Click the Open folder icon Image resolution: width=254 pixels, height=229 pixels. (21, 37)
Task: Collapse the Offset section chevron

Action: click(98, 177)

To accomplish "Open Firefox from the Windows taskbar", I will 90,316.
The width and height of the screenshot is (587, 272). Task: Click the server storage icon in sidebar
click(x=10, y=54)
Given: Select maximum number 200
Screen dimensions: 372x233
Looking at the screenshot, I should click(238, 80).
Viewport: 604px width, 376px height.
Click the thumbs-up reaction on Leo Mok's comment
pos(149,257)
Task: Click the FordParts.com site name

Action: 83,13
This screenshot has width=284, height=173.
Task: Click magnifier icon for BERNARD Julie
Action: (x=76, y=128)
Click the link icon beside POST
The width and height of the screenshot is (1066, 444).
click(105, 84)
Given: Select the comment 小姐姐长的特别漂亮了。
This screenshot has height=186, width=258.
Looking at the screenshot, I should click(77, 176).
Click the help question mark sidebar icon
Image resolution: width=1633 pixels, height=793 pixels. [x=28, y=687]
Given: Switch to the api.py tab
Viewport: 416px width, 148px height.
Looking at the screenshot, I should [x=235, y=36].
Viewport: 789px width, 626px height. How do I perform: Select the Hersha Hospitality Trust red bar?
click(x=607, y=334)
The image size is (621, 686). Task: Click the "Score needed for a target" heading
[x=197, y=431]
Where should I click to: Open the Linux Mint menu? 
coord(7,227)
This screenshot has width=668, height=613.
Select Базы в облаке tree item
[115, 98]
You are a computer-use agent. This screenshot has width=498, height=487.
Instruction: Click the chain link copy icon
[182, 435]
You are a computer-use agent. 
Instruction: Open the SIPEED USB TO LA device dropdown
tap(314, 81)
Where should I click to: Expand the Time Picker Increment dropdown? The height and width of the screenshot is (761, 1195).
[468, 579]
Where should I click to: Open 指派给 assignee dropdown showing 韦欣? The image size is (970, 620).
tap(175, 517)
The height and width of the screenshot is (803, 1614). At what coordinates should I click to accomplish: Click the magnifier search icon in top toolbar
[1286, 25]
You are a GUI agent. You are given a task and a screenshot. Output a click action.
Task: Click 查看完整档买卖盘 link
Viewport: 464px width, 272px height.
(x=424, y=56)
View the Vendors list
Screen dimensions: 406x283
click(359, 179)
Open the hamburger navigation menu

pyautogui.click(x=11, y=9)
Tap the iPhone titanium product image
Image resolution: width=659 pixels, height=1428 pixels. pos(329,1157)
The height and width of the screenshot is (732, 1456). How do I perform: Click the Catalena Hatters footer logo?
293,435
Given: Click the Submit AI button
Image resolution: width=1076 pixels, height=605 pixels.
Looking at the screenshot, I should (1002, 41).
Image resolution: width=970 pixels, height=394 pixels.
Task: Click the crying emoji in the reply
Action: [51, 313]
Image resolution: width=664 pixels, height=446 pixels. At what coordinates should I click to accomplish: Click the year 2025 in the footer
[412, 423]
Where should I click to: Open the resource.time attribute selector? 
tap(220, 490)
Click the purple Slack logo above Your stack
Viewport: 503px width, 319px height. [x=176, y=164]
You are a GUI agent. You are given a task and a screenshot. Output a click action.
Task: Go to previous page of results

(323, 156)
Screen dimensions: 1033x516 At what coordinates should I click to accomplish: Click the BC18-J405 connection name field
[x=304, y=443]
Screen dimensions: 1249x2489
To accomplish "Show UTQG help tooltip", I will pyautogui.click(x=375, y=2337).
----------------------------------------
## EXERCISE BRIEF
Starting at the first line of the data above, retype each line exactly until you reach the line containing "Given: Select maximum number 200", and include that line too.

## ANSWER BOX
Click the Open folder icon Image resolution: width=254 pixels, height=229 pixels. (21, 37)
Task: Collapse the Offset section chevron

Action: click(98, 177)

To accomplish "Open Firefox from the Windows taskbar", I will 90,316.
The width and height of the screenshot is (587, 272). Task: Click the server storage icon in sidebar
click(x=10, y=54)
Given: Select maximum number 200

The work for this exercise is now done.